According to Vox: The series 'And Just Like That' put an end to Carrie Bradshaw's perfect fairy tale, showcasing her loneliness. Over the last three seasons, viewers have followed the adventures of this best anti-heroine on television. After the original series 'Sex and the City' ended in 2004 (followed by the 2008 movie and its not-so-successful sequel in 2010), 'And Just Like That' took feedback from Carrie’s happy life in 2021. A reliable married couple with Mr. Big, an apartment on Fifth Avenue, financial stability, and a huge wardrobe: it seemed this most fashionable woman in Manhattan had everything she dreamed of.
“This is not a fairy tale. But the end of Carrie’s story speaks for itself. It is even more truthful,”
In the series, Carrie faces a number of realities she couldn't imagine. Becoming a widow, pursuing a podcast, and leaving her beloved apartment for a new nice but strangely empty house in Gramercy Park. She wasted a lot of time on failed attempts to rekindle her relationship with the country boy known as Aidan Shaw. Money was not a problem for Carrie, but the series often reminded us that even a vast amount of wealth could not protect against life's blows. In the series finale, Carrie finds herself in much the same state as at the very beginning: lonely, in heels, living in Manhattan, relying on her friends, but wondering if love remains in the Greatest City on Earth.

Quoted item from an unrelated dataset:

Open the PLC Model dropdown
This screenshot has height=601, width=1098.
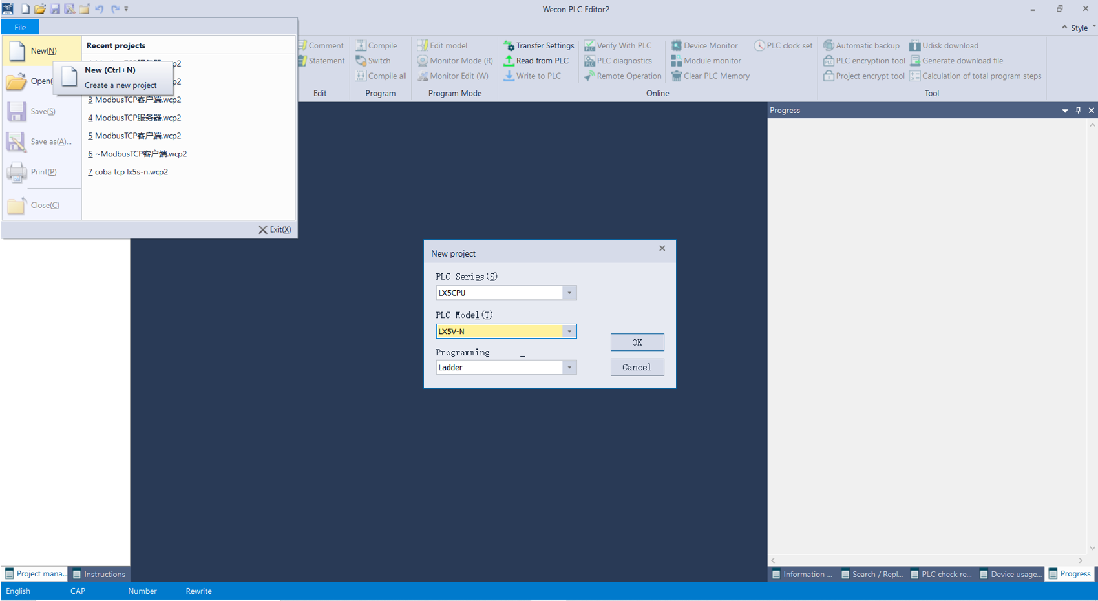[569, 332]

The Unexpected 'Hell on Thanksgiving' in 'And Just Like That'
In Michael Patrick King's world, life after 40 is a constant queue of embarrassing situations. The improved aging serials are so imaginatively hopeless that death begins to seem a sweet escape. The continuing shames of aging are so imaginatively grim that the new season of 'And Just Like That' provoked discontent, criticism, and demands for 17 more seasons. People can't even imagine the horrors Carrie, Charlotte, and Miranda face week after week.
In the series 'And Just Like That', it was shown that the lives of the ideal heroines around their 50s can be far from fairy tale-like. The series’ faces concluded for the heroines from the fashion capital with unparalleled complexity and uncertainty about their future.